Examiner column for July 9.
It’s twelve days until the seventh and final volume of the Harry Potter series arrives. On previous publication dates fans attended parties at Borders and Barnes and Noble. But many will stay away this year. These gathering places are now considered targets of a new generation of petty criminals: those who wish to spoil the ending.
Fan websites plan to shut down for at least forty-eight hours beginning July 21 so that readers can finish their books in seclusion, without a spoiler threatening to ruin the surprise. We know we will be saddened by the book’s ending; Rowling herself admitted to crying as she concluded her saga. But hearing the outcome from a spoiler turns sad news into something even worse—news spread at the expense of others.
Part of the magic is guessing the future, page by page, and rooting for some characters over others. Those who shout out the ending at parties or on the internet rob readers of that imaginative guessing game. Will Snape turn out to be a good guy instead of an evil murderer? Will Harry himself be a victim of Voldemort’s fatal web? Questions we’ve wondered about for three years are on the verge of being answered, but we all want those answers to come from Rowling first, not someone bent on ruining it for others.
On J.K Rowling’s official website, she has a statement I found moving: “I want the readers who have, in many instances, grown up with Harry, to embark on the last adventure they will share with him without knowing where they are going.” She thanks Potter fan sites for condemning spoilers and for refusing to publish their words.
Fans are hanging onto hints dropped in interviews, most from 2006, that suggest there will be two deaths and a wedding in the last book. There are also rumors about the book’s production process; one claims that hundreds of thousands of books are being printed in the dark so that photographs cannot be taken of any of the pages.
When Rowling has gone to such lengths to protect her readers’ knowledge of Harry’s last journey, spoilers shouldn’t be allowed to cloud the fun.

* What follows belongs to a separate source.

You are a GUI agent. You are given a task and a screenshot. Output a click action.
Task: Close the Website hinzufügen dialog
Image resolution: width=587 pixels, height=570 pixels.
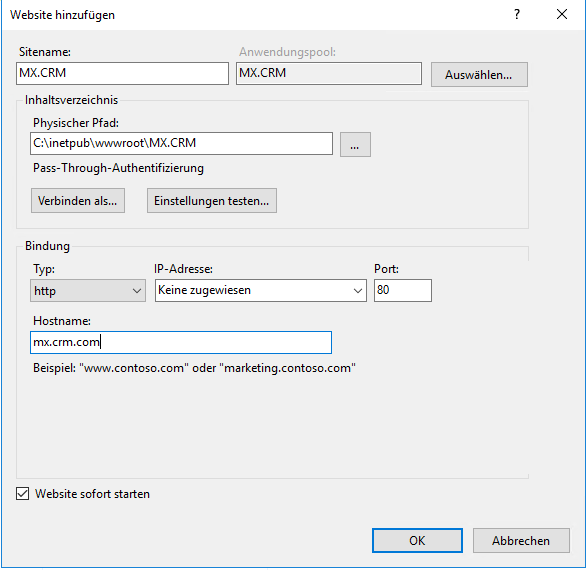click(562, 15)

Every year a few of my 17-year-old students groan when I refer to Hamlet’s death early in my lectures. I always joke, “What did you think was going to happen in a play titled ‘The Tragedy of Hamlet, Prince of Denmark?’ It’s a tragedy! Everyone dies!”
But I can see their point. Yes, they know Romeo and Juliet and a host of other Shakespearean tragic figures will die. But they want to discover how and why on their own, not have their teacher explain it the first day.
So I will modify my early lectures on “Hamlet” and leave them the hope that maybe he will run off with Ophelia and beget little Hamlets in a kingdom far, far away. Every life can use a little fantasy.
So what will you be doing July 21? Like my students, past and future, I will be with Harry--all alone, no spoilers, hoping there will be no deaths after all.
My kids have dropped away and so has my wife but I remain stedfast in reading the Harry Potter books soon after they come out. I think I will have mixed feelings about the end of the series--some regret but a lot of relief. I was beginning to feel it was more of a chore and less of a thrill to read each book past perhaps the fourth. It has been quite a run and quite a book phenomenon...I hope the joy of reading that JKR has brought to a whole generation of young readers continues forever.
Posted by: Bob F. | July 11, 2007 at 02:19 AM
I'm glad you remain loyal. David, Lauren, and I are still hooked. I will be away the weekend it is released, so I'll probably have heard who dies before I ever open the book---but I expect to read it slowly and lovingly anyway.